## To do
Please return the lines from the one with "Where should I" through the end of the listing below, word for word, with every picture left out.
*** Begin section ***
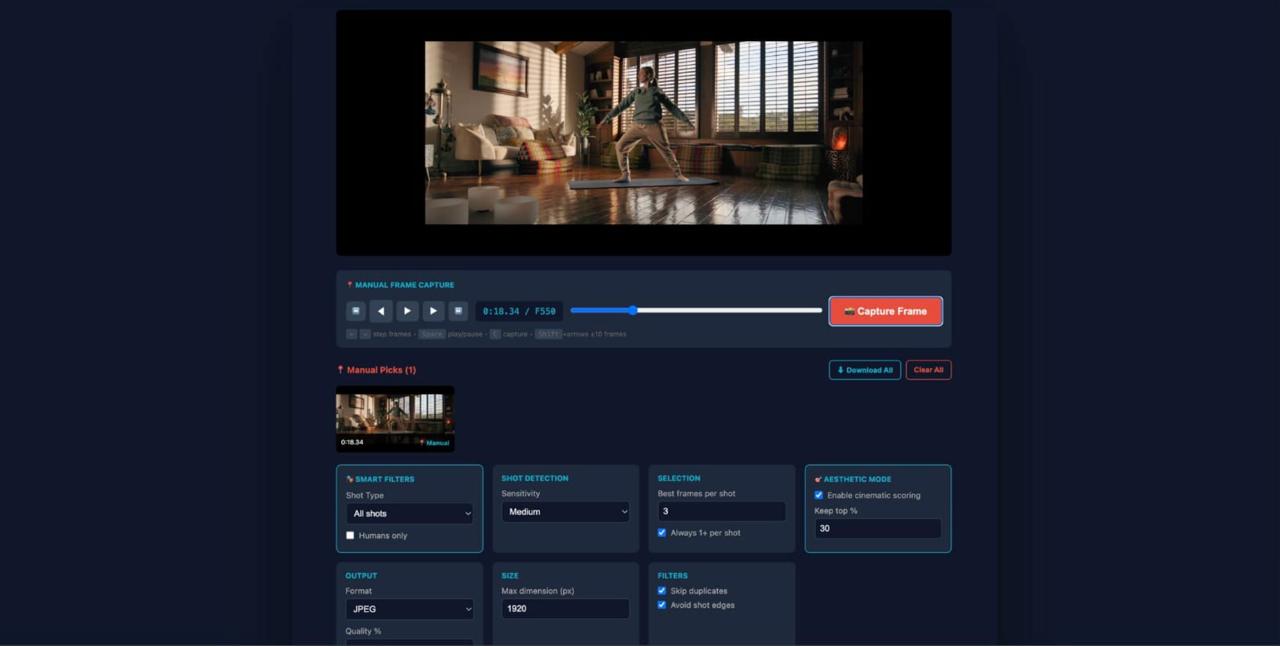The image size is (1280, 646).
Task: Click the jump to first frame icon
Action: [356, 310]
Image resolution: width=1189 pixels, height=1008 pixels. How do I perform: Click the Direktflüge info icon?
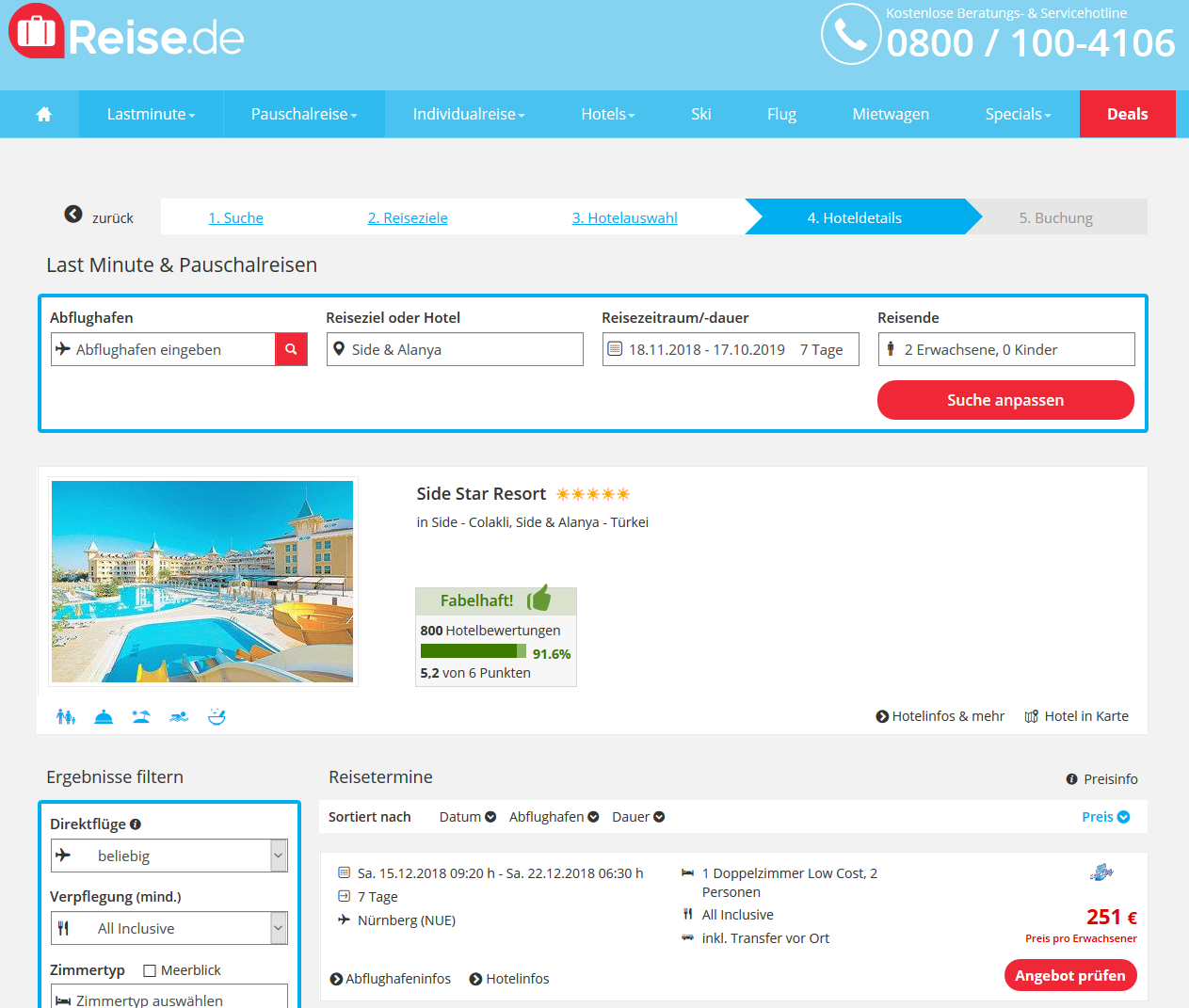pos(136,824)
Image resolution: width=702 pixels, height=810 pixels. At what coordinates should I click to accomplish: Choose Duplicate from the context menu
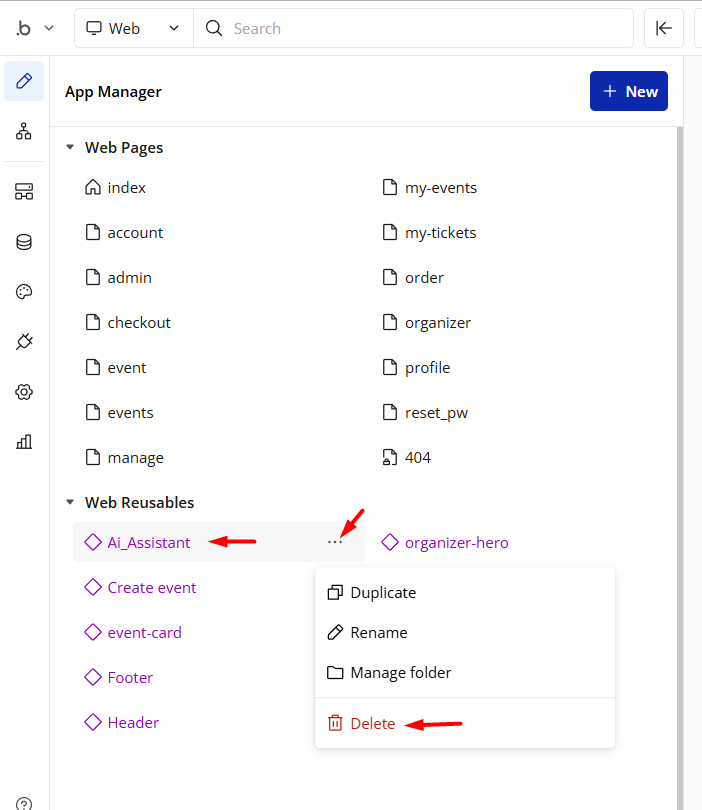pyautogui.click(x=382, y=593)
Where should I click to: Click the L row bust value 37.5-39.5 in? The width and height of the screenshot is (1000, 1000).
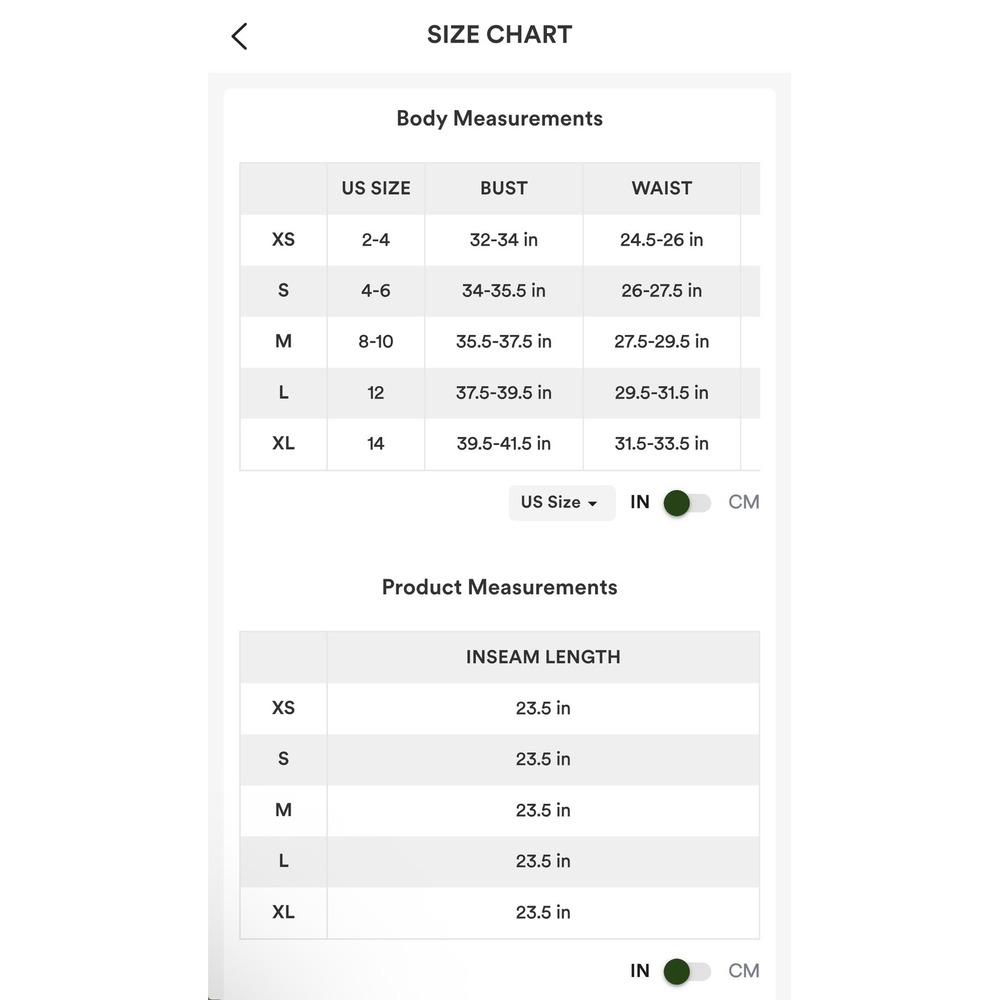pos(504,392)
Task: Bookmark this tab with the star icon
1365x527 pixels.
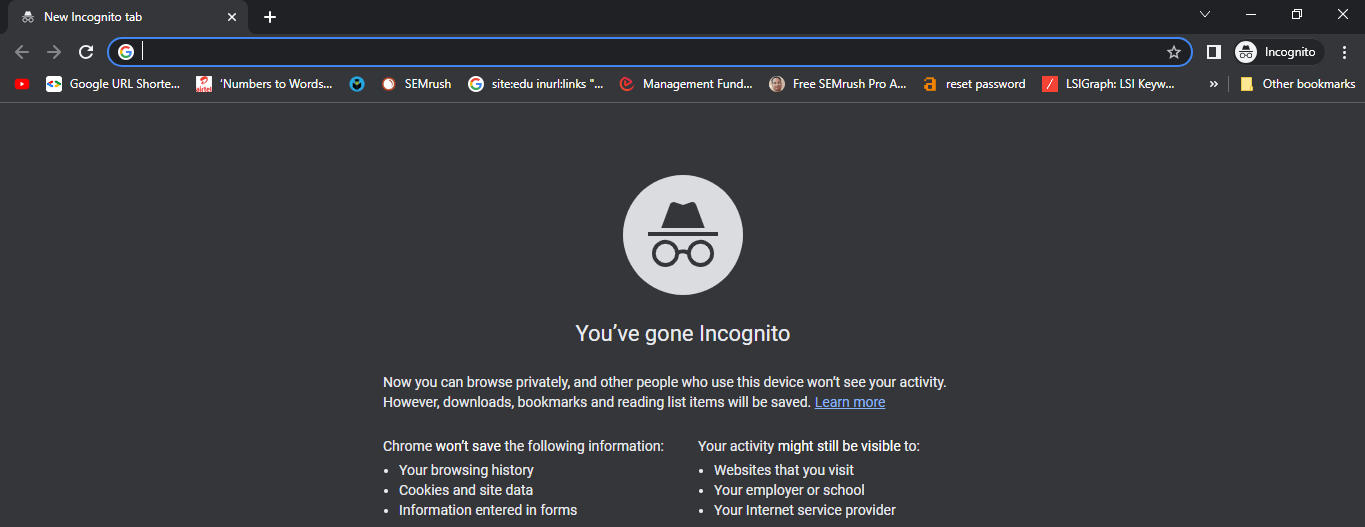Action: (1174, 52)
*** End section ***
## Problem solution
Where should I click to: Click the L row bust value 37.5-39.5 in? The width and height of the screenshot is (1000, 1000).
pos(504,392)
Task: Bookmark this tab with the star icon
1365x527 pixels.
Action: (1174, 52)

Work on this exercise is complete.